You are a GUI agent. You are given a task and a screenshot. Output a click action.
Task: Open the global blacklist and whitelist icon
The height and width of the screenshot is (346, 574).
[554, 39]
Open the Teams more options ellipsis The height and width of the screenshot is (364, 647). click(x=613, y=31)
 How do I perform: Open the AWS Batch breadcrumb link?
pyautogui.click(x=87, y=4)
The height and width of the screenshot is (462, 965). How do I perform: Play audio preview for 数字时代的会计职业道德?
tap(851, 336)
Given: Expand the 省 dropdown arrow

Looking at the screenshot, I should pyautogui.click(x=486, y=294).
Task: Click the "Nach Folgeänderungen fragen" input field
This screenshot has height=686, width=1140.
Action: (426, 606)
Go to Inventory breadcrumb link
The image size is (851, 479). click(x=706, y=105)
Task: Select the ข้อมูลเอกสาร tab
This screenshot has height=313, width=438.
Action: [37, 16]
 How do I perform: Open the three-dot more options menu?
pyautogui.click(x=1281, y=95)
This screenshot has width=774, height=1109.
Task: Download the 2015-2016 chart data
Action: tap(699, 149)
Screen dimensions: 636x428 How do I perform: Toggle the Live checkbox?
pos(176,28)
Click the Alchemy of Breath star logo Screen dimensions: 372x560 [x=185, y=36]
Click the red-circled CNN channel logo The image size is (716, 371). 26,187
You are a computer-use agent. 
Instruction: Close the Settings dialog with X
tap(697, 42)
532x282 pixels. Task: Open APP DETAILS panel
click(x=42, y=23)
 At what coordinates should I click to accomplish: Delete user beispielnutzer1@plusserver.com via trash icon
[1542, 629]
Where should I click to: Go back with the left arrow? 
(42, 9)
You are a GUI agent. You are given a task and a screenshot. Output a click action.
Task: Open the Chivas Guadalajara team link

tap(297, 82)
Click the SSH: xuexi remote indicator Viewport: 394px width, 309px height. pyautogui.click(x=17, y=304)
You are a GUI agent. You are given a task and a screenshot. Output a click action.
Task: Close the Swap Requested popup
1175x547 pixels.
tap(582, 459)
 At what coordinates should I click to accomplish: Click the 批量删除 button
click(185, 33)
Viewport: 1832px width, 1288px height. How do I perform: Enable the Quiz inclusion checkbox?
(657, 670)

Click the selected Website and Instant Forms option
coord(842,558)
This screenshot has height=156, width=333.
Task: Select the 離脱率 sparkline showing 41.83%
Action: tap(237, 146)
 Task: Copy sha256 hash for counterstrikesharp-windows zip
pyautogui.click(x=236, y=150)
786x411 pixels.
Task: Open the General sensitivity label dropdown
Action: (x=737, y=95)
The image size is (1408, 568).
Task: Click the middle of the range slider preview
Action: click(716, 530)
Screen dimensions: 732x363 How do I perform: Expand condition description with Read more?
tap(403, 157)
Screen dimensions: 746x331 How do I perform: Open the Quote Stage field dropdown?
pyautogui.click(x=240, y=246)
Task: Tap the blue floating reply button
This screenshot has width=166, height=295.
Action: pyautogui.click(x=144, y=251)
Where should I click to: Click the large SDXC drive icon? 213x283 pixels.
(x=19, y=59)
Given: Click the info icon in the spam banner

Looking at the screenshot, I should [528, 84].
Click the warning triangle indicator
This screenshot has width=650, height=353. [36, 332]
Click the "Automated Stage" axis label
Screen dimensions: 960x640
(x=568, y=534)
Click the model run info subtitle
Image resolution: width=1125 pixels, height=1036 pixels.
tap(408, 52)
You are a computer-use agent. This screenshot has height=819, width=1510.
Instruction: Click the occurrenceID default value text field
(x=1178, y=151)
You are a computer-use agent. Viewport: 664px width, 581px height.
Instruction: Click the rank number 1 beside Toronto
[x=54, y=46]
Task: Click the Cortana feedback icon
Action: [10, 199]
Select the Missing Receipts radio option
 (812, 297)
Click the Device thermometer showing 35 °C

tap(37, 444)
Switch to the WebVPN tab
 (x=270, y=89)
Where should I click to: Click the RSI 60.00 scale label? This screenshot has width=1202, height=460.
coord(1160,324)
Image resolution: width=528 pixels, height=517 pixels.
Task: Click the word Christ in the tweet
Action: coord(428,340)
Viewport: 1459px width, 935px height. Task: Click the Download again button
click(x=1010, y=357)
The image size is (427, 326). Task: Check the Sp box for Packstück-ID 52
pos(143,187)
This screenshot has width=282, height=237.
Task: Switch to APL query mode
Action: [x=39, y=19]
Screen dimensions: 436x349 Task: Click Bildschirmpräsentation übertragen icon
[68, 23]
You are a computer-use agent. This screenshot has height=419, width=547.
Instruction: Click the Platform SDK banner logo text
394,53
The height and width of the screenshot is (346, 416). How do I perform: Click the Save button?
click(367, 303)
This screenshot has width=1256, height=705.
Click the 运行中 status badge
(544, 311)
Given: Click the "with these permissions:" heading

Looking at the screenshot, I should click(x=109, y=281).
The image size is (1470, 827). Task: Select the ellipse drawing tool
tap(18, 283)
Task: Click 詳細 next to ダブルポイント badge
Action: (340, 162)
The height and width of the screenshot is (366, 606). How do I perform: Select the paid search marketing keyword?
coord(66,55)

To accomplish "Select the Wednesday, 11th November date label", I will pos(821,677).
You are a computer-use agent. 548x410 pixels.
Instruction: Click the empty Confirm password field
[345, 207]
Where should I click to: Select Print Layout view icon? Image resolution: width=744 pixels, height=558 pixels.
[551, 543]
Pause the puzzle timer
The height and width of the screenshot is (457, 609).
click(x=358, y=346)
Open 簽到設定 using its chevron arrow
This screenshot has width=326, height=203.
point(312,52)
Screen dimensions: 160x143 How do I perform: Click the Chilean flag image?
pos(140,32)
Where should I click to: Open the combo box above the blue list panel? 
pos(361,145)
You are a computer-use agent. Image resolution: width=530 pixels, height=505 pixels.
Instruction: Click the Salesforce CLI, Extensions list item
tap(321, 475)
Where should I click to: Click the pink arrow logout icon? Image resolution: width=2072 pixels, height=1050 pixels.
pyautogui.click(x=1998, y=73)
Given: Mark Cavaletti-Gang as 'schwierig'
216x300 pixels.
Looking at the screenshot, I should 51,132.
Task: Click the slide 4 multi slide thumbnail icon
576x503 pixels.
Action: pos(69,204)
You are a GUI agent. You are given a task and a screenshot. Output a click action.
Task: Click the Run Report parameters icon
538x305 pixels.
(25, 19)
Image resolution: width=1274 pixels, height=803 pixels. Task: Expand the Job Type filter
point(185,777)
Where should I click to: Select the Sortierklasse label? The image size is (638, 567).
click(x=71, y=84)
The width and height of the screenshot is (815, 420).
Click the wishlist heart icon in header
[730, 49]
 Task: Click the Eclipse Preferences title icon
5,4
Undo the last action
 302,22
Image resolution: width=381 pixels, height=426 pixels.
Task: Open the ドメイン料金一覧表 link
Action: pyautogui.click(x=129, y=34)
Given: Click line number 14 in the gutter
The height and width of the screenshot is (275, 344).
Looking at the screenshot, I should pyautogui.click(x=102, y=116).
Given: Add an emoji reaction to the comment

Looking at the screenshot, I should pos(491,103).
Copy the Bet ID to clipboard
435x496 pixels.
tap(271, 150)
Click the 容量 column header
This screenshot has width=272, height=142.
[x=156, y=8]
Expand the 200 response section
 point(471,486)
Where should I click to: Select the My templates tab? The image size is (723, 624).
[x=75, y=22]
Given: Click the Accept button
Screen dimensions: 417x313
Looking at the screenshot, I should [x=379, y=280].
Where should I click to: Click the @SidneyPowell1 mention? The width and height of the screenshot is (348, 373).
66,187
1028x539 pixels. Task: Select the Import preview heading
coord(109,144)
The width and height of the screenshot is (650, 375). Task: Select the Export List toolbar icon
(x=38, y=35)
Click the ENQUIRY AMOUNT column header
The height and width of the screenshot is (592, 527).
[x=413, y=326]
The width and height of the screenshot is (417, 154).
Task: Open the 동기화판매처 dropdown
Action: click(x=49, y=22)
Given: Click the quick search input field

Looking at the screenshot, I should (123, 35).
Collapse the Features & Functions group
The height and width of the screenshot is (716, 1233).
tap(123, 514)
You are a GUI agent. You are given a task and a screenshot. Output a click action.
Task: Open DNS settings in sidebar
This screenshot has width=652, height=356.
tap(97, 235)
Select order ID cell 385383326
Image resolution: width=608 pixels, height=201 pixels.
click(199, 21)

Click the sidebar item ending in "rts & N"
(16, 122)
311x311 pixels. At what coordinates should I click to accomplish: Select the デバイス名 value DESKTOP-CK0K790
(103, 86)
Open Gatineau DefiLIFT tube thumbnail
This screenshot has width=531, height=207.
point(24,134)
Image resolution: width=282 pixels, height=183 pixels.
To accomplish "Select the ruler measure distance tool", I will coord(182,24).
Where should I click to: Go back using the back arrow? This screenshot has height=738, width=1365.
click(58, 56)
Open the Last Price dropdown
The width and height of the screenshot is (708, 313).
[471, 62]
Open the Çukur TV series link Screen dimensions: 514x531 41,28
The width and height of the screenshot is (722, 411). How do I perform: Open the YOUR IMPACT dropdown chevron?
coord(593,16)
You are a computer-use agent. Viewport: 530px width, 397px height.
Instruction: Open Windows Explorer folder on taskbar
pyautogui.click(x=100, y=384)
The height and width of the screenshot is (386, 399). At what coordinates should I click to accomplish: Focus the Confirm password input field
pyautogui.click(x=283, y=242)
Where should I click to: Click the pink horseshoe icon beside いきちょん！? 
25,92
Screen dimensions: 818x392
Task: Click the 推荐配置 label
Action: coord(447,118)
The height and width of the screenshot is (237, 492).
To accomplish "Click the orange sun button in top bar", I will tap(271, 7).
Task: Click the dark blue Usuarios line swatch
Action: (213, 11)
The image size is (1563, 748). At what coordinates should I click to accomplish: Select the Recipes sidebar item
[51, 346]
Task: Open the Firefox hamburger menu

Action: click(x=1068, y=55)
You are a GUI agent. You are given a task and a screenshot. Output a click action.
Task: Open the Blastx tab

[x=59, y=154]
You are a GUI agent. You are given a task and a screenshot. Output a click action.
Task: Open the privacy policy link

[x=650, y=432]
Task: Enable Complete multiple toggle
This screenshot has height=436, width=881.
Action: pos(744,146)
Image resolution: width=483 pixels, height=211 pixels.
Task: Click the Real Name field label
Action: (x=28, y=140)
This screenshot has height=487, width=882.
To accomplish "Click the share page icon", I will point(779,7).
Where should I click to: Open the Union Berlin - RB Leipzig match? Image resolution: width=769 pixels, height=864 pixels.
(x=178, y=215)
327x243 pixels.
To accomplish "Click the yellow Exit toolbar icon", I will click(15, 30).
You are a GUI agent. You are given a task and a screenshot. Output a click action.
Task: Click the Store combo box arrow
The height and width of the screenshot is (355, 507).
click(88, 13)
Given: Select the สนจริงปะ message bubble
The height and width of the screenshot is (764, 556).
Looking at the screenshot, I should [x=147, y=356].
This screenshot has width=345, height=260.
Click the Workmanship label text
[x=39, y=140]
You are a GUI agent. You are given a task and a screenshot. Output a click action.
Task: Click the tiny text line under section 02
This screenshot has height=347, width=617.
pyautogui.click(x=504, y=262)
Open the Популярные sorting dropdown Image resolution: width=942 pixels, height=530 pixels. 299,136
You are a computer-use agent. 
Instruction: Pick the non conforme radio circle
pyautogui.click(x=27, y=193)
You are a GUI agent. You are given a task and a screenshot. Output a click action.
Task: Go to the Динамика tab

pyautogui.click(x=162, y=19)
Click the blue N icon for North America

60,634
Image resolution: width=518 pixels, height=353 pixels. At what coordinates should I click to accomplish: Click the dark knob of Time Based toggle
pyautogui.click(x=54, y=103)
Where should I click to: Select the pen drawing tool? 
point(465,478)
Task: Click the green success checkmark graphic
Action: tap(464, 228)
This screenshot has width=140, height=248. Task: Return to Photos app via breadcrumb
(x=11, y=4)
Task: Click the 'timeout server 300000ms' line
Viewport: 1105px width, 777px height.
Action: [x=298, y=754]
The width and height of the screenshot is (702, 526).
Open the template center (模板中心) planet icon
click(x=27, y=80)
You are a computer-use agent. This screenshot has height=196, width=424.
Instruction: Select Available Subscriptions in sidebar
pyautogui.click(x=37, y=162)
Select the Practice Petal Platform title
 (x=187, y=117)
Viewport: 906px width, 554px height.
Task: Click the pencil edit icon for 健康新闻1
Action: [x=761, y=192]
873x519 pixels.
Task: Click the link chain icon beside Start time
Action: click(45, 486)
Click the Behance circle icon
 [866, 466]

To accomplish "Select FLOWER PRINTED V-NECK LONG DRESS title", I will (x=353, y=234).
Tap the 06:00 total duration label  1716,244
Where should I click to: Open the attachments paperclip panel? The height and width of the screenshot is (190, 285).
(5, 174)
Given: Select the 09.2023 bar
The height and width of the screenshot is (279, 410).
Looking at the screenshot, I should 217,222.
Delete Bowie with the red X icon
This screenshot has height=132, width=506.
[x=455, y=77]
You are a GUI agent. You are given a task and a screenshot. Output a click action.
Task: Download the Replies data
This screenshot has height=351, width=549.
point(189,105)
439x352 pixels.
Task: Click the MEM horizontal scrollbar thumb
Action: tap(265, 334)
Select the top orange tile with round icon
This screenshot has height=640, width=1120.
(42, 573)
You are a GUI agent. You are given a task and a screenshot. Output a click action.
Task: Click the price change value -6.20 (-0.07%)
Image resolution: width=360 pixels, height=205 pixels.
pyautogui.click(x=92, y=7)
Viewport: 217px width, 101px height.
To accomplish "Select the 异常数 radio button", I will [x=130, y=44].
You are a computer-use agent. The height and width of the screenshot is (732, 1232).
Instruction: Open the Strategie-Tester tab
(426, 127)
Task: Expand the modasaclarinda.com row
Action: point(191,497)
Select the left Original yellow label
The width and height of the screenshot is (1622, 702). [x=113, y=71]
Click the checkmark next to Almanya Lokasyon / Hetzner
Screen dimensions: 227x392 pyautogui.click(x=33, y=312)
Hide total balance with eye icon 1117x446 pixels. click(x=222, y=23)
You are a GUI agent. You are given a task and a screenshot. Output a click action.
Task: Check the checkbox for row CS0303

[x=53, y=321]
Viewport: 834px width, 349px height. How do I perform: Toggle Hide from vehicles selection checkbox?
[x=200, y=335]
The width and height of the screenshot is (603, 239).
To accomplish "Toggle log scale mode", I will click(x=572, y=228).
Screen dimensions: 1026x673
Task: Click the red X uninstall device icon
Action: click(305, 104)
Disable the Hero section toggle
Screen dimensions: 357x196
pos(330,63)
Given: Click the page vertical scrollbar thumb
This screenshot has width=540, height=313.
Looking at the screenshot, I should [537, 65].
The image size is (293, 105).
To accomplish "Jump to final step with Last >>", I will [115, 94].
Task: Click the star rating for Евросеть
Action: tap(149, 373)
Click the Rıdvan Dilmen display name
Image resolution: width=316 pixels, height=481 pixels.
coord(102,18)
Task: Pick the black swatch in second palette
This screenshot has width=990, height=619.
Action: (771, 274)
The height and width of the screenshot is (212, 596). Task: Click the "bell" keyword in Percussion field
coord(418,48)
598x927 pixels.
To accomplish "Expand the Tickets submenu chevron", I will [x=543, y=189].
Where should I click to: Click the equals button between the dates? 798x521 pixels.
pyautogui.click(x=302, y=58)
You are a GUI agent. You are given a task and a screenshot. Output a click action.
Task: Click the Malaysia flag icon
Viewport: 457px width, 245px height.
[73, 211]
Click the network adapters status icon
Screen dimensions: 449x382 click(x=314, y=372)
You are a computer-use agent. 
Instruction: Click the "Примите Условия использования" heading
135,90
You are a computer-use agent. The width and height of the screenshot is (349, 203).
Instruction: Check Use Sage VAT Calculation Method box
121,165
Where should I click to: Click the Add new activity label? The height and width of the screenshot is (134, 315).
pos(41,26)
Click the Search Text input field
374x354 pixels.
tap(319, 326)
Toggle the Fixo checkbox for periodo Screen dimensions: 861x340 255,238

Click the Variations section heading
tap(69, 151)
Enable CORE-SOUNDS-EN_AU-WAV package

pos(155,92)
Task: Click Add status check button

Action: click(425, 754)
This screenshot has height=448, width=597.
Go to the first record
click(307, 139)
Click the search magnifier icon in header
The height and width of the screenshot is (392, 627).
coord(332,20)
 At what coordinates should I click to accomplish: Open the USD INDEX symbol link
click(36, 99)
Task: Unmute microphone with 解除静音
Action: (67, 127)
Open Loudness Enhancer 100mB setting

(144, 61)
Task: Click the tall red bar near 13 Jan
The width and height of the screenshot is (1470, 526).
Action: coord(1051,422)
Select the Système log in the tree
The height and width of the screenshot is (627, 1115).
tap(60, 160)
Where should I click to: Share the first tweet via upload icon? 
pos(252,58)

ABOUT THIS TASK
Among the entries above, determine how many lines contain "thumbnail", then output only that number.

COMPLETED EXERCISE
2